Task requirements: Quote the passage about the bird-watching hikes exactly, everything from "Hill grew up" down to "up with him.".

Hill grew up in Eagle Bridge in Washington County. He always enjoyed the outdoors, and after a stint in the U.S. Army and some time working for the town of White Creek, he got a job with the DEC.

“I was always interested in nature, and I grew up hunting and trapping,” he said. “My father and my grandfather got me into it, and I always loved being in the woods. I felt very lucky to get a job with the DEC, and just about everything I know I learned through experience.”

On an average Friday morning, Hill gets anywhere between five and 15 people showing up for his hike. One of the regulars is Sue Pierce, a Queensbury resident who has also been on long hikes throughout the park with Hill. Friday’s bird-watching involves very little walking, but there are other times when you have to hurry to keep up with him.

“Gary’s a four-seasons kind of guy, and he may be what we call euphemistically ‘retirement age,’ but he just keeps on going,” said Pierce. “He’s a low-key guy, but if you go on a hike with him be prepared to be out of breath. He’s also got a lot of hands-on experience and knows what he’s talking about.”

Pierce, who calls herself “an everything watcher,” has particularly enjoyed getting to know the eagle population along the Hudson River.

“I’ve been to Alaska and seen them there, but for a long time it was rare to see one around here,” she said. “I’ve been going to Moreau for six or seven years now, and it’s great to be able to see them in our own backyard. You don’t see a lot of them until the river freezes over in the winter, but there’s also a different population here in the summer. They’re becoming a real draw for this part of the Hudson River.”

Extracted records:

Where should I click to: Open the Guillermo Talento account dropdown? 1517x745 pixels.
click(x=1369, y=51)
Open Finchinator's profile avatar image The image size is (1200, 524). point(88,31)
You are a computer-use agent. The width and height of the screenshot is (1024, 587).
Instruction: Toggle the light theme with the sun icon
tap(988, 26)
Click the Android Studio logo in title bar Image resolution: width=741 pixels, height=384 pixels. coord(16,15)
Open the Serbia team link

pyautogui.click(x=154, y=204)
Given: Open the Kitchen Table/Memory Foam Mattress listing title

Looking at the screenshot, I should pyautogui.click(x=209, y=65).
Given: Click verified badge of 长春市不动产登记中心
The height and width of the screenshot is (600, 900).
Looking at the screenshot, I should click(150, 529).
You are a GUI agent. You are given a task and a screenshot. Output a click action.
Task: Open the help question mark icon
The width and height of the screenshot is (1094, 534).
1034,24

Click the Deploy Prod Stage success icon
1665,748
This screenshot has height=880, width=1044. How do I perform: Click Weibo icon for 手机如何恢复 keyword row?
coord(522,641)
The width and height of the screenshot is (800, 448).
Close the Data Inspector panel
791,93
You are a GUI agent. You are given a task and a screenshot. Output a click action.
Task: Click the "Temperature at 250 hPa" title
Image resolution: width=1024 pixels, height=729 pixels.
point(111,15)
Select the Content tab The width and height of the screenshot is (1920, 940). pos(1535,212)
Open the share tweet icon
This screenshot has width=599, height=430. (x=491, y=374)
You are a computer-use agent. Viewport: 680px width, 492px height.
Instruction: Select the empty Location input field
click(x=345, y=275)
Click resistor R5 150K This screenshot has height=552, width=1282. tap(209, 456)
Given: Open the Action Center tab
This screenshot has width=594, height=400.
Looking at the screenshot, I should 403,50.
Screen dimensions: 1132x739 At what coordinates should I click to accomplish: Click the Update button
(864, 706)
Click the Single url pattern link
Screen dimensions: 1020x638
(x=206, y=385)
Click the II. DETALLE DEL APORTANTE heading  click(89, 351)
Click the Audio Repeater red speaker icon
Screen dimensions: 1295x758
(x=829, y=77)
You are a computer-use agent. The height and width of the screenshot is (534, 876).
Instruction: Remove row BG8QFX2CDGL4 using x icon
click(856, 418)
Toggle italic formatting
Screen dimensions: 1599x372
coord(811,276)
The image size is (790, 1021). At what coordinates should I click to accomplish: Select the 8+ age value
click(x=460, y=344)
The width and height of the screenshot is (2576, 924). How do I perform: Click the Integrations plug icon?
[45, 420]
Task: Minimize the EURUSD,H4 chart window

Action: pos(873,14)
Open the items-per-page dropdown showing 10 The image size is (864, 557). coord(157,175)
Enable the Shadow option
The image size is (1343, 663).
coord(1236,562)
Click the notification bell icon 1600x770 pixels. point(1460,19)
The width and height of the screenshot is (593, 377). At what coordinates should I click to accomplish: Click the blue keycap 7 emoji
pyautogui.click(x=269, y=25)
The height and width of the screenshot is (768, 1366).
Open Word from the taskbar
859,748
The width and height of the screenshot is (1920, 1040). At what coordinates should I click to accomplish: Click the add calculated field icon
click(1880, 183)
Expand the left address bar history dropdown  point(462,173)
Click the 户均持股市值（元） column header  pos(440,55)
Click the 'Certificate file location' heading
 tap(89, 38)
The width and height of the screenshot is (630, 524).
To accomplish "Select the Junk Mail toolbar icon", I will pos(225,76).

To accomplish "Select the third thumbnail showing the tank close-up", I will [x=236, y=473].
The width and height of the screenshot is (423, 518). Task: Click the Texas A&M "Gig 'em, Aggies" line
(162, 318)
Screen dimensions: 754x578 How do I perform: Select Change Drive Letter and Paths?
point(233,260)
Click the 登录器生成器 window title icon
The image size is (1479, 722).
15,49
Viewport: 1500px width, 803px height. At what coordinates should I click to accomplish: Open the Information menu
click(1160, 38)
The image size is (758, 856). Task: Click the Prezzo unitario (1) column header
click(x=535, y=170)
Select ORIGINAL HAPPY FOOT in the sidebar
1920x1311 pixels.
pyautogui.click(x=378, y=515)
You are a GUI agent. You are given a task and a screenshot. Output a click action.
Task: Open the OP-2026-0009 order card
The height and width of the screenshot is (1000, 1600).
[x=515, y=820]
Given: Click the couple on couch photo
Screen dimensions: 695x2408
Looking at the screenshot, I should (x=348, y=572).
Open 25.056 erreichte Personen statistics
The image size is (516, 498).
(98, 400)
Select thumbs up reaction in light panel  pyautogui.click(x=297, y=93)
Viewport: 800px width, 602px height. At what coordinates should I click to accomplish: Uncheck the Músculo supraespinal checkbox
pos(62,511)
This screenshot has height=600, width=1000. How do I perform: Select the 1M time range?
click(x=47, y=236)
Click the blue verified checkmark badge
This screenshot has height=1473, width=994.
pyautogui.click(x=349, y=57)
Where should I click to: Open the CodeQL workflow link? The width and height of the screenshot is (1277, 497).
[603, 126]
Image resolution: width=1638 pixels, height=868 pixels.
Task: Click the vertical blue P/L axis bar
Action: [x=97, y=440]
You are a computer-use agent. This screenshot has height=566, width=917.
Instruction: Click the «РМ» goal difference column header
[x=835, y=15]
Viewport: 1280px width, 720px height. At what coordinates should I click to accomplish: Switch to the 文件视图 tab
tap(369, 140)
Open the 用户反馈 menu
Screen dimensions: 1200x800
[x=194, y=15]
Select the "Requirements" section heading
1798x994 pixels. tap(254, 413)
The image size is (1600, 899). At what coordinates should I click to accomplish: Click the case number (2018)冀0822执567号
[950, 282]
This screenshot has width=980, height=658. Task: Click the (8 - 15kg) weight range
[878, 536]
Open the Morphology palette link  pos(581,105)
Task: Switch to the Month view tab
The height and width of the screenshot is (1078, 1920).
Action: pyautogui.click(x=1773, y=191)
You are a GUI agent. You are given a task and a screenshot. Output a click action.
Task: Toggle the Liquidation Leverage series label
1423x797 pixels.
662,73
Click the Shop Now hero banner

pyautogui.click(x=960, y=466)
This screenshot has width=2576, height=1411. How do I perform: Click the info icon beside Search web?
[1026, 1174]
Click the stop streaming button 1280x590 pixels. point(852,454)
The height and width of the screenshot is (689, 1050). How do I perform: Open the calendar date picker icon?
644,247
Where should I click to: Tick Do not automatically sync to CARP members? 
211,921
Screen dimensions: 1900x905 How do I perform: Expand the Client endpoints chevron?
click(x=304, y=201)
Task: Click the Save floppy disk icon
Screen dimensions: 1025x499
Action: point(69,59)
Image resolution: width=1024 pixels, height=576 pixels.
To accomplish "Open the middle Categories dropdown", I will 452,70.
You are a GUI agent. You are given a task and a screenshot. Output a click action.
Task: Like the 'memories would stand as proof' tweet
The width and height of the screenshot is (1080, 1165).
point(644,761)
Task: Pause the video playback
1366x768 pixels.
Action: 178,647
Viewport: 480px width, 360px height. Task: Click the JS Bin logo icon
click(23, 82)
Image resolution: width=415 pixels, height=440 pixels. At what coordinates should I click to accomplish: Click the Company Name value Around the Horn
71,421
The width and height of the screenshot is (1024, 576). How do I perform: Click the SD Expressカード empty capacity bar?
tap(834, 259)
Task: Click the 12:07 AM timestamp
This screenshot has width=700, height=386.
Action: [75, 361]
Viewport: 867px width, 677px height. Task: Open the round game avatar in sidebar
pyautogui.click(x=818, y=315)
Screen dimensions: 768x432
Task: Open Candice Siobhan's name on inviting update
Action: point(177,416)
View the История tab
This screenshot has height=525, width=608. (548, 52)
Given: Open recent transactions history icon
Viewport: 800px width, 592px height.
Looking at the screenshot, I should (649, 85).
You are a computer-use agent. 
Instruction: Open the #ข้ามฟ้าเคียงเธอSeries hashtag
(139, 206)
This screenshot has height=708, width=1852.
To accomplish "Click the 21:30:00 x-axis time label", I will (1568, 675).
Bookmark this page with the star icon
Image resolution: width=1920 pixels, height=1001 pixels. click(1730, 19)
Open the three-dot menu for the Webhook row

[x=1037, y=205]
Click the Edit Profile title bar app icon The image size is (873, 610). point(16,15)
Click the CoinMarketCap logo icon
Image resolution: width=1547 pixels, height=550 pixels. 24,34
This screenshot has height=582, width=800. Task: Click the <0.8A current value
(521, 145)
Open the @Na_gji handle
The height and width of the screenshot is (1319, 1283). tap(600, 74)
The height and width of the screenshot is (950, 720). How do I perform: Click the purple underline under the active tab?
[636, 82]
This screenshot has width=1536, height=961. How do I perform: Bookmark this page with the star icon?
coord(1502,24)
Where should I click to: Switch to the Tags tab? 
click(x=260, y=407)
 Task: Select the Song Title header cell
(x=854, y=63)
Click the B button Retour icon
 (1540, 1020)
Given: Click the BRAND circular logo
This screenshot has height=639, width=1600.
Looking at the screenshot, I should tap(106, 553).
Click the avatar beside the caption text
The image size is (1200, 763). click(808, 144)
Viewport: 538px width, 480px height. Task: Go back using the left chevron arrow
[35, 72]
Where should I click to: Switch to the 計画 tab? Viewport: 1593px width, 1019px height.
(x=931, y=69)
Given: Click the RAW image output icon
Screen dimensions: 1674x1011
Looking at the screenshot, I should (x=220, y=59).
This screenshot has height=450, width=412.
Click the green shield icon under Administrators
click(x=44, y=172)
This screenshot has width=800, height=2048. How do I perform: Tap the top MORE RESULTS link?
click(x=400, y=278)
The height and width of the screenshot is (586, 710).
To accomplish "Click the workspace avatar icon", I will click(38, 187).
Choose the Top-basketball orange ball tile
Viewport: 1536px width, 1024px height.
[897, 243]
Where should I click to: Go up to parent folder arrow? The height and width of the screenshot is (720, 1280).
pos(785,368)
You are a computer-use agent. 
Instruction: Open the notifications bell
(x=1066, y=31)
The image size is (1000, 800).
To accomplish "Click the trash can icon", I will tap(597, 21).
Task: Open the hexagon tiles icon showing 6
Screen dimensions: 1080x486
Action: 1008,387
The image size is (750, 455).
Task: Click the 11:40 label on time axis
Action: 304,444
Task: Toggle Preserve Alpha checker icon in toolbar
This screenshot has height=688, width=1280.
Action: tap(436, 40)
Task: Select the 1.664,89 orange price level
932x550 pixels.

Completed exercise:
Hill grew up in Eagle Bridge in Washington County. He always enjoyed the outdoors, and after a stint in the U.S. Army and some time working for the town of White Creek, he got a job with the DEC.

“I was always interested in nature, and I grew up hunting and trapping,” he said. “My father and my grandfather got me into it, and I always loved being in the woods. I felt very lucky to get a job with the DEC, and just about everything I know I learned through experience.”

On an average Friday morning, Hill gets anywhere between five and 15 people showing up for his hike. One of the regulars is Sue Pierce, a Queensbury resident who has also been on long hikes throughout the park with Hill. Friday’s bird-watching involves very little walking, but there are other times when you have to hurry to keep up with him.